A recent survey by the Spokane Regional Health District found that 26 percent of Spokane high school sophomores had used an e-cigarette, some of which taste like fruit or candy. That’s far more than the percentage who had smoked a smelly, old-fashioned one.

“Some of these youth are actually initiating on a vaping device,” said Paige McGowan, the district’s coordinator of tobacco, electronic cigarettes and marijuana prevention. “That means they have never smoked and they are starting on a vaping device.”

The health district has reached out to local school officials and families, urging them to be vigilant in preventing the use of the devices among minors. Now it is considering a broader, more aggressive approach among adults: regulating vaping under public smoking laws. That would mean no vaping indoors or near doorways.

If such regulations were adopted, “you couldn’t use a vaping device anyplace you can’t use combustible tobacco,” McGowan said.

Health officials plan to gather public feedback on the plan in the next few months, and the Board of Health – the governing body of the district, comprised of elected officials – could vote on a proposal as early as February. McGowan said tightening the regulations on the public use of the devices is a preventive measure meant to protect the public from potential secondhand effects. It’s also sure to draw objections from vapers and the people who sell to them.

Though vaping omits the carcinogenic smoke of cigarettes, conclusive research about the health effects is scant. Still, the district argues that we know enough to be concerned: Nicotine is toxic and addictive, and “the inhaled and exhaled aerosol has toxic chemicals known to cause cancer, such as cadmium and formaldehyde, as well as ultrafine particles that can irritate the lungs,” according to a district news release.

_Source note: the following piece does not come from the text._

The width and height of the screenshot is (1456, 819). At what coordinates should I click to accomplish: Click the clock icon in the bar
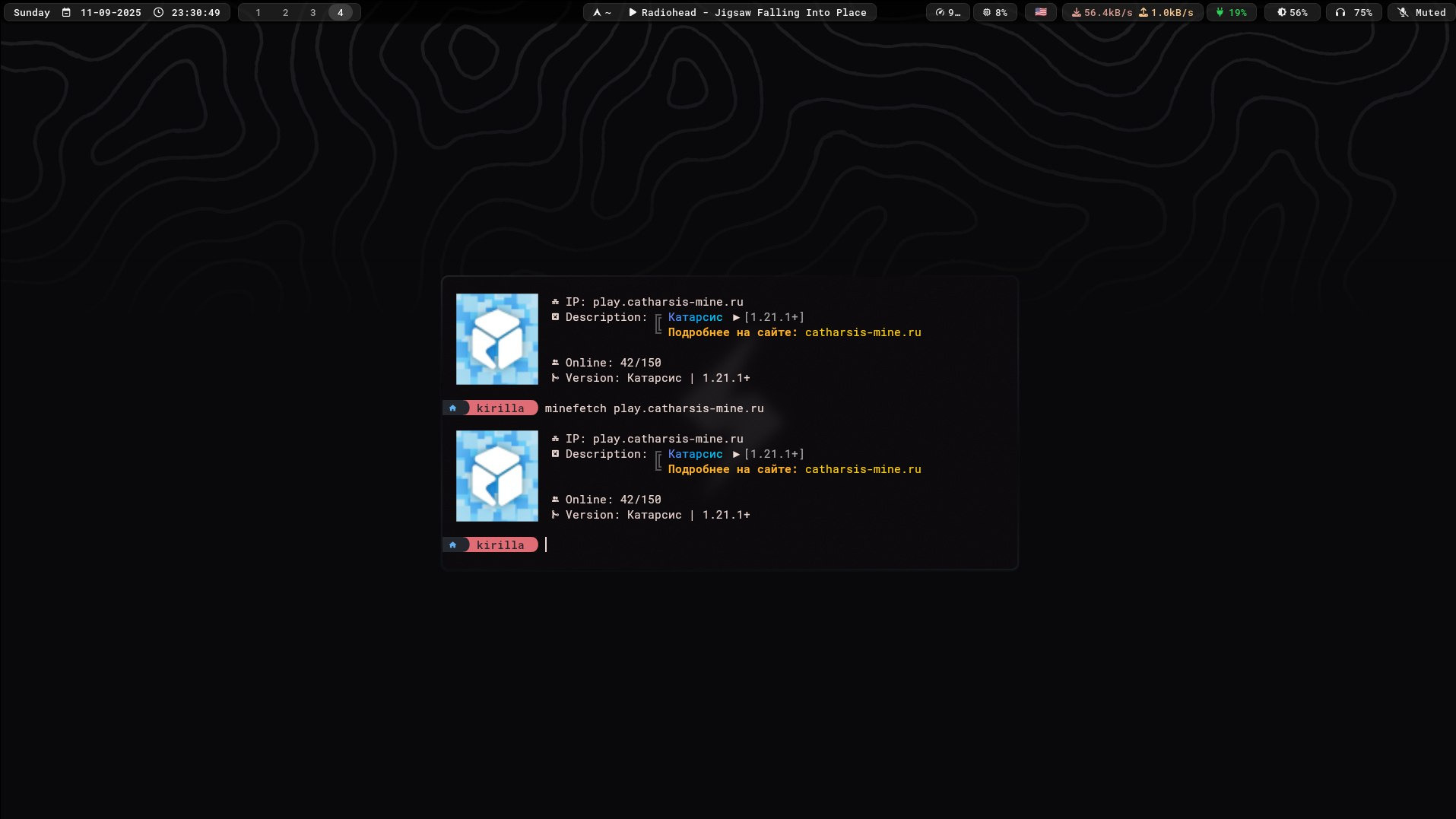(x=158, y=12)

The use of electronic cigarettes is booming, and at least part of the appeal is the notion that they are safer than regular cigarettes. The battery-operated devices produce a nicotine vapor from a liquid solution. One regional vape shop calls itself “Cheating Death,” and the idea of their supposed safety has been a big part of the marketing push for the $3 billion industry. The devices are unregulated by the state or federal government, and the products are widely available.

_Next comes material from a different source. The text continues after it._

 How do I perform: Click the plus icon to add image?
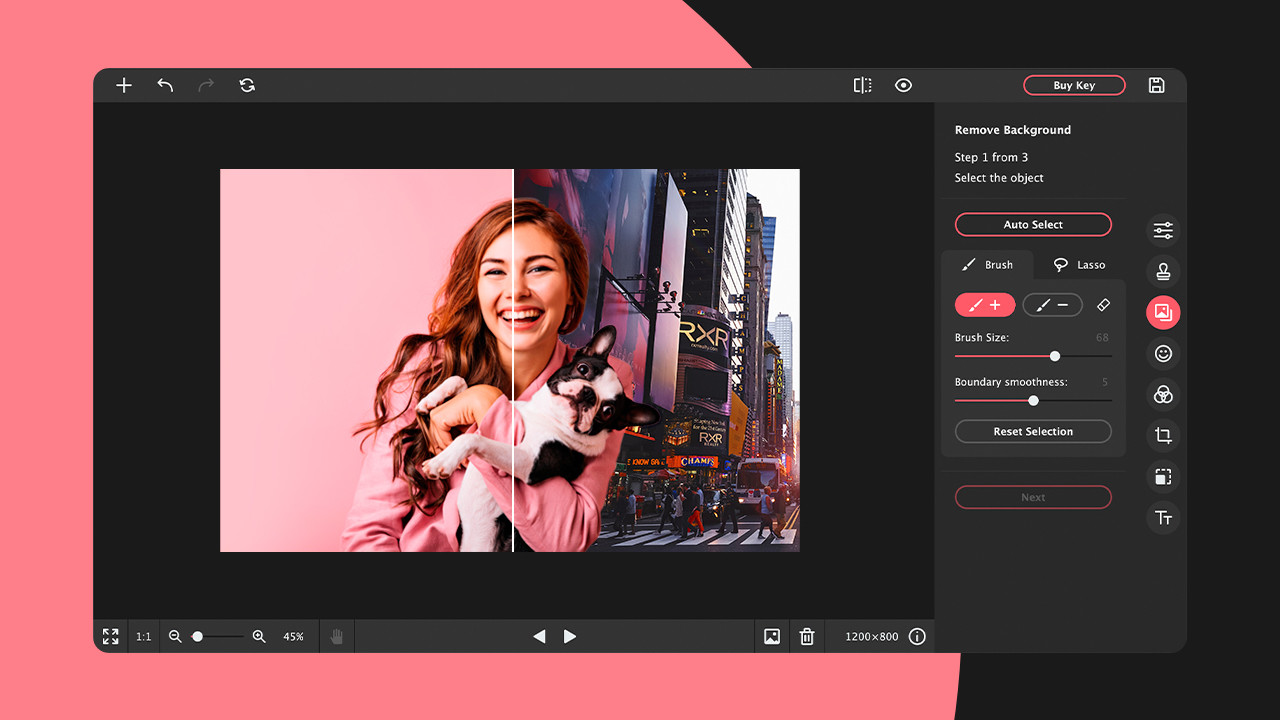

Health officials are left asking: Are e-cigarettes a potential tool for improving the health of current smokers, or are they another foot in the door for an unhealthy addiction? And if they are indeed safer than cigarettes, is that good enough?

Great Britain’s chief public health agency recently declared that the devices were far less destructive than cigarettes – calling them 95 percent safer, and saying they should be regulated as aids for quitting smoking. That conclusion drew headlines around the world, but it also drew sharp rebukes from some in the scientific community.

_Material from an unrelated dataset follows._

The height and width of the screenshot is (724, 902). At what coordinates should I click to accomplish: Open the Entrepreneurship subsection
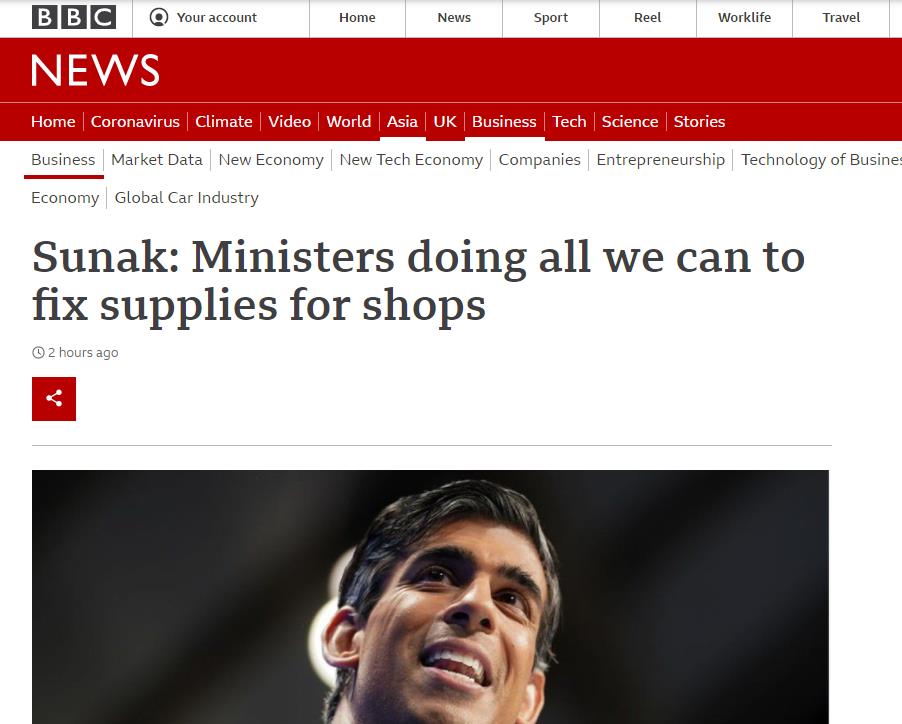click(x=660, y=159)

The Lancet, a respected British medical journal, said there is virtually no hard evidence for the 95 percent claim and noted that researchers involved in devising the estimates had conflicts of interest.

Public health agencies are moving toward regulating the devices just as cigarettes are regulated. That’s the World Health Organization’s position, and the FDA has sought to regulate e-cigarettes, a proposal that is caught up in challenges and politics. Several cities and counties around the country have already adopted indoor bans similar to the one that Spokane County would be considering, including four Washington counties: Clark, King, Pierce and Grant.

Boston University researcher Dr. Avrum Spira was one of the first scientists to receive FDA funding to investigate e-cigarettes. He characterizes the question this way: “In theory – and how they’re marketed – e-cigarettes are a safer product because they don’t have tobacco, which has known carcinogens. The question is: Does safer mean safe?”

McGowan takes a similar line. She said that even if vaping is safer than cigarettes, it doesn’t mean it’s safe – particularly when it comes to questions of secondhand vapor and its effects on people who aren’t part of the e-cigarette boom.

“We need to take steps to protect people from breathing secondhand vapor because we don’t know what’s in there,” she said.